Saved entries
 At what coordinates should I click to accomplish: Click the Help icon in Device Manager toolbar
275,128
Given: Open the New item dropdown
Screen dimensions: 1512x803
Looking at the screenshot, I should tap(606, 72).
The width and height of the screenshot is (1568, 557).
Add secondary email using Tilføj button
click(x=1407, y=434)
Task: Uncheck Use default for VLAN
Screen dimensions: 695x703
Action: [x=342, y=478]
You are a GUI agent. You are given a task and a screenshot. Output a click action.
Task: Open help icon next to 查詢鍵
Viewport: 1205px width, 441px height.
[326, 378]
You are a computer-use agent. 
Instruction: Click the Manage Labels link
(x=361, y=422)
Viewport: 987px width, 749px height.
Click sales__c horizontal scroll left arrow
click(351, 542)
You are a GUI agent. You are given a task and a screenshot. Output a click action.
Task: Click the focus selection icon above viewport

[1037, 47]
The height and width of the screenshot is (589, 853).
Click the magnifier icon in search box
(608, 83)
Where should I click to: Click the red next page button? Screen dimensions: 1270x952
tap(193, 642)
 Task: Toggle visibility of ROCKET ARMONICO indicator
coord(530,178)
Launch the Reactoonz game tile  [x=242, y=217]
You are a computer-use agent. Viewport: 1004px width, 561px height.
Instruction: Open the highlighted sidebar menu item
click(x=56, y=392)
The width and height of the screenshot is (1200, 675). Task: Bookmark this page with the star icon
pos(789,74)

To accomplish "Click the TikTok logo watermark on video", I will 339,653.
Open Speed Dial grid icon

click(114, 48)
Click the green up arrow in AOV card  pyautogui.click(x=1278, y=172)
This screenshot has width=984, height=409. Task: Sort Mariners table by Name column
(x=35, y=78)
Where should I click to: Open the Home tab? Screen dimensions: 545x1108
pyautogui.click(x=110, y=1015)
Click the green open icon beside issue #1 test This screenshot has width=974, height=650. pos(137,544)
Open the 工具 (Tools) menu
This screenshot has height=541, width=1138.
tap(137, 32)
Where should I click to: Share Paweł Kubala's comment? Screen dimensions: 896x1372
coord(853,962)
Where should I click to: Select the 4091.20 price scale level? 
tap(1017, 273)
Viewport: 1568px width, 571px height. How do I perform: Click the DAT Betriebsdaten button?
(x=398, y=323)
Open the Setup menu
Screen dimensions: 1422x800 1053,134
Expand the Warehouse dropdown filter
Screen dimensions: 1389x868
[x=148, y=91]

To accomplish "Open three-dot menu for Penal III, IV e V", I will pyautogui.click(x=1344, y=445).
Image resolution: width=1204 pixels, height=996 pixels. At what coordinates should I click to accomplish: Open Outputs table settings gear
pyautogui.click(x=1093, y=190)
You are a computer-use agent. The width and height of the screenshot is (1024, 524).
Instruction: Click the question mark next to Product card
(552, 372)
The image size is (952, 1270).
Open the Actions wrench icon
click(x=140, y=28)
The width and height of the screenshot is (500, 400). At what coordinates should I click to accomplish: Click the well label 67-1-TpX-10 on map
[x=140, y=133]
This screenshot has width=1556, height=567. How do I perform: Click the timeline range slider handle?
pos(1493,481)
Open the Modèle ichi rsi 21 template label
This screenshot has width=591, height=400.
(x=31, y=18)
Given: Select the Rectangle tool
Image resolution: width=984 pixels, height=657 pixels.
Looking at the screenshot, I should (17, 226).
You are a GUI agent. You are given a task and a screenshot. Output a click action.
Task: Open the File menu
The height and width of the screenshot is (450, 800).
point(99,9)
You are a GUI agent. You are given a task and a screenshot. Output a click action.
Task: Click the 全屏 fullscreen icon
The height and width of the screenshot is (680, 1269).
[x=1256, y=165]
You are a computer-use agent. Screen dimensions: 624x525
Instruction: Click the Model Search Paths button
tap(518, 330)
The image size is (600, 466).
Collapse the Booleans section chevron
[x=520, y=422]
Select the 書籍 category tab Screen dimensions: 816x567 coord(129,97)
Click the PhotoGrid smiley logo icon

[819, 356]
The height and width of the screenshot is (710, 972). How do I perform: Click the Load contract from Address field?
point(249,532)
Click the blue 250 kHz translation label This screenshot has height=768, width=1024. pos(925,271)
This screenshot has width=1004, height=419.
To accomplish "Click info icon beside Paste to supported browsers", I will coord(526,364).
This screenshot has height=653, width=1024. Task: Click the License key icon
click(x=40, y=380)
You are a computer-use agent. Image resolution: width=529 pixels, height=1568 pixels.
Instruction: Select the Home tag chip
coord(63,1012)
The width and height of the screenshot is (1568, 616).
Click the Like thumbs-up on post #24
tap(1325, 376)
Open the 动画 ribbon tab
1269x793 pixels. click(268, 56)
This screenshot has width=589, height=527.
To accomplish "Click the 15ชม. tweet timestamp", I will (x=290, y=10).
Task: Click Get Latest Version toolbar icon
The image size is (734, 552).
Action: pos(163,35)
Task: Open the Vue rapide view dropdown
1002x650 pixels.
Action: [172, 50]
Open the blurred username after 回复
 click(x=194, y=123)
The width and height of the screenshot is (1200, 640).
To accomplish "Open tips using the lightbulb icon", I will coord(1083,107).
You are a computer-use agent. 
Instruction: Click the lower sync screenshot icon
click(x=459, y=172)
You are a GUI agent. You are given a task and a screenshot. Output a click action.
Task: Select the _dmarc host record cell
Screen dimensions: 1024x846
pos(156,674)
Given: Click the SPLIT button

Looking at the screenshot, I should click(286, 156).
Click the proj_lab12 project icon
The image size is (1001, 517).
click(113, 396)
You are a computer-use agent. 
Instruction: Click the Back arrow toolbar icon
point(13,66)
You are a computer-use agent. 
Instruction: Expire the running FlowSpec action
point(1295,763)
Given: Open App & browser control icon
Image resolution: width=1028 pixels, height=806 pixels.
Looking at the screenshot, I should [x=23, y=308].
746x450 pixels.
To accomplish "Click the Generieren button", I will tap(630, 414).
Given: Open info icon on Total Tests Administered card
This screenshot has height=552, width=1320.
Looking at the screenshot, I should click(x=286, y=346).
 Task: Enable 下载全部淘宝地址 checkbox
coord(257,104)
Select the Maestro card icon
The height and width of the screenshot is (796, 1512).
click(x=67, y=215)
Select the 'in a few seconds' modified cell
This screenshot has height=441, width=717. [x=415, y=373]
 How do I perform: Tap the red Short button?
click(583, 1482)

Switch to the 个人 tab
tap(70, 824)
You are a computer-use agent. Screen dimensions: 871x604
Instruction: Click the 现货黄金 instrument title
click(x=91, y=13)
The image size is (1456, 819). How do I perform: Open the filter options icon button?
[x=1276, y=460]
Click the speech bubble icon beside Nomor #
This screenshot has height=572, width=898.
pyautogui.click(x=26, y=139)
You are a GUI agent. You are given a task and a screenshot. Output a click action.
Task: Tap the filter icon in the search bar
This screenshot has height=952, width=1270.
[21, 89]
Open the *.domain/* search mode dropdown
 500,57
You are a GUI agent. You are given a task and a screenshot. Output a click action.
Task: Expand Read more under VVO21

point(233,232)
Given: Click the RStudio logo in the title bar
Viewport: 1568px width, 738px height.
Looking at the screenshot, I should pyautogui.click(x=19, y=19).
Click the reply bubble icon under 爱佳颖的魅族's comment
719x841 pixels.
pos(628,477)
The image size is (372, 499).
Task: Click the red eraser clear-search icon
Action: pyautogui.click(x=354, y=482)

YOUR INSTRUCTIONS
This exercise calls for the entries to be restated exactly.

WRITTEN RESPONSE
 At what coordinates should I click to accomplish: Click the Help icon in Device Manager toolbar
275,128
Given: Open the New item dropdown
Screen dimensions: 1512x803
Looking at the screenshot, I should tap(606, 72).
The width and height of the screenshot is (1568, 557).
Add secondary email using Tilføj button
click(x=1407, y=434)
Task: Uncheck Use default for VLAN
Screen dimensions: 695x703
Action: [x=342, y=478]
You are a GUI agent. You are given a task and a screenshot. Output a click action.
Task: Open help icon next to 查詢鍵
Viewport: 1205px width, 441px height.
[326, 378]
You are a computer-use agent. 
Instruction: Click the Manage Labels link
(x=361, y=422)
Viewport: 987px width, 749px height.
Click sales__c horizontal scroll left arrow
click(351, 542)
You are a GUI agent. You are given a task and a screenshot. Output a click action.
Task: Click the focus selection icon above viewport

[1037, 47]
The height and width of the screenshot is (589, 853).
Click the magnifier icon in search box
(608, 83)
Where should I click to: Click the red next page button? Screen dimensions: 1270x952
tap(193, 642)
 Task: Toggle visibility of ROCKET ARMONICO indicator
coord(530,178)
Launch the Reactoonz game tile  [x=242, y=217]
You are a computer-use agent. Viewport: 1004px width, 561px height.
Instruction: Open the highlighted sidebar menu item
click(x=56, y=392)
The width and height of the screenshot is (1200, 675). Task: Bookmark this page with the star icon
pos(789,74)

To accomplish "Click the TikTok logo watermark on video", I will 339,653.
Open Speed Dial grid icon

click(114, 48)
Click the green up arrow in AOV card  pyautogui.click(x=1278, y=172)
This screenshot has width=984, height=409. Task: Sort Mariners table by Name column
(x=35, y=78)
Where should I click to: Open the Home tab? Screen dimensions: 545x1108
pyautogui.click(x=110, y=1015)
Click the green open icon beside issue #1 test This screenshot has width=974, height=650. pos(137,544)
Open the 工具 (Tools) menu
This screenshot has height=541, width=1138.
tap(137, 32)
Where should I click to: Share Paweł Kubala's comment? Screen dimensions: 896x1372
coord(853,962)
Where should I click to: Select the 4091.20 price scale level? 
tap(1017, 273)
Viewport: 1568px width, 571px height. How do I perform: Click the DAT Betriebsdaten button?
(x=398, y=323)
Open the Setup menu
Screen dimensions: 1422x800 1053,134
Expand the Warehouse dropdown filter
Screen dimensions: 1389x868
[x=148, y=91]

To accomplish "Open three-dot menu for Penal III, IV e V", I will pyautogui.click(x=1344, y=445).
Image resolution: width=1204 pixels, height=996 pixels. At what coordinates should I click to accomplish: Open Outputs table settings gear
pyautogui.click(x=1093, y=190)
You are a computer-use agent. The width and height of the screenshot is (1024, 524).
Instruction: Click the question mark next to Product card
(552, 372)
The image size is (952, 1270).
Open the Actions wrench icon
click(x=140, y=28)
The width and height of the screenshot is (500, 400). At what coordinates should I click to accomplish: Click the well label 67-1-TpX-10 on map
[x=140, y=133]
This screenshot has width=1556, height=567. How do I perform: Click the timeline range slider handle?
pos(1493,481)
Open the Modèle ichi rsi 21 template label
This screenshot has width=591, height=400.
(x=31, y=18)
Given: Select the Rectangle tool
Image resolution: width=984 pixels, height=657 pixels.
Looking at the screenshot, I should (17, 226).
You are a GUI agent. You are given a task and a screenshot. Output a click action.
Task: Open the File menu
The height and width of the screenshot is (450, 800).
point(99,9)
You are a GUI agent. You are given a task and a screenshot. Output a click action.
Task: Click the 全屏 fullscreen icon
The height and width of the screenshot is (680, 1269).
[x=1256, y=165]
You are a computer-use agent. Screen dimensions: 624x525
Instruction: Click the Model Search Paths button
tap(518, 330)
The image size is (600, 466).
Collapse the Booleans section chevron
[x=520, y=422]
Select the 書籍 category tab Screen dimensions: 816x567 coord(129,97)
Click the PhotoGrid smiley logo icon

[819, 356]
The height and width of the screenshot is (710, 972). How do I perform: Click the Load contract from Address field?
point(249,532)
Click the blue 250 kHz translation label This screenshot has height=768, width=1024. pos(925,271)
This screenshot has width=1004, height=419.
To accomplish "Click info icon beside Paste to supported browsers", I will coord(526,364).
This screenshot has height=653, width=1024. Task: Click the License key icon
click(x=40, y=380)
You are a computer-use agent. Image resolution: width=529 pixels, height=1568 pixels.
Instruction: Select the Home tag chip
coord(63,1012)
The width and height of the screenshot is (1568, 616).
Click the Like thumbs-up on post #24
tap(1325, 376)
Open the 动画 ribbon tab
1269x793 pixels. click(268, 56)
This screenshot has width=589, height=527.
To accomplish "Click the 15ชม. tweet timestamp", I will (x=290, y=10).
Task: Click Get Latest Version toolbar icon
The image size is (734, 552).
Action: pos(163,35)
Task: Open the Vue rapide view dropdown
1002x650 pixels.
Action: [172, 50]
Open the blurred username after 回复
 click(x=194, y=123)
The width and height of the screenshot is (1200, 640).
To accomplish "Open tips using the lightbulb icon", I will coord(1083,107).
You are a computer-use agent. 
Instruction: Click the lower sync screenshot icon
click(x=459, y=172)
You are a GUI agent. You are given a task and a screenshot. Output a click action.
Task: Select the _dmarc host record cell
Screen dimensions: 1024x846
pos(156,674)
Given: Click the SPLIT button

Looking at the screenshot, I should click(286, 156).
Click the proj_lab12 project icon
The image size is (1001, 517).
click(113, 396)
You are a computer-use agent. 
Instruction: Click the Back arrow toolbar icon
point(13,66)
You are a computer-use agent. 
Instruction: Expire the running FlowSpec action
point(1295,763)
Given: Open App & browser control icon
Image resolution: width=1028 pixels, height=806 pixels.
Looking at the screenshot, I should [x=23, y=308].
746x450 pixels.
To accomplish "Click the Generieren button", I will tap(630, 414).
Given: Open info icon on Total Tests Administered card
This screenshot has height=552, width=1320.
Looking at the screenshot, I should click(x=286, y=346).
 Task: Enable 下载全部淘宝地址 checkbox
coord(257,104)
Select the Maestro card icon
The height and width of the screenshot is (796, 1512).
click(x=67, y=215)
Select the 'in a few seconds' modified cell
This screenshot has height=441, width=717. [x=415, y=373]
 How do I perform: Tap the red Short button?
click(583, 1482)

Switch to the 个人 tab
tap(70, 824)
You are a computer-use agent. Screen dimensions: 871x604
Instruction: Click the 现货黄金 instrument title
click(x=91, y=13)
The image size is (1456, 819). How do I perform: Open the filter options icon button?
[x=1276, y=460]
Click the speech bubble icon beside Nomor #
This screenshot has height=572, width=898.
pyautogui.click(x=26, y=139)
You are a GUI agent. You are given a task and a screenshot. Output a click action.
Task: Tap the filter icon in the search bar
This screenshot has height=952, width=1270.
[21, 89]
Open the *.domain/* search mode dropdown
 500,57
You are a GUI agent. You are given a task and a screenshot. Output a click action.
Task: Expand Read more under VVO21

point(233,232)
Given: Click the RStudio logo in the title bar
Viewport: 1568px width, 738px height.
Looking at the screenshot, I should pyautogui.click(x=19, y=19).
Click the reply bubble icon under 爱佳颖的魅族's comment
719x841 pixels.
pos(628,477)
The image size is (372, 499).
Task: Click the red eraser clear-search icon
Action: pyautogui.click(x=354, y=482)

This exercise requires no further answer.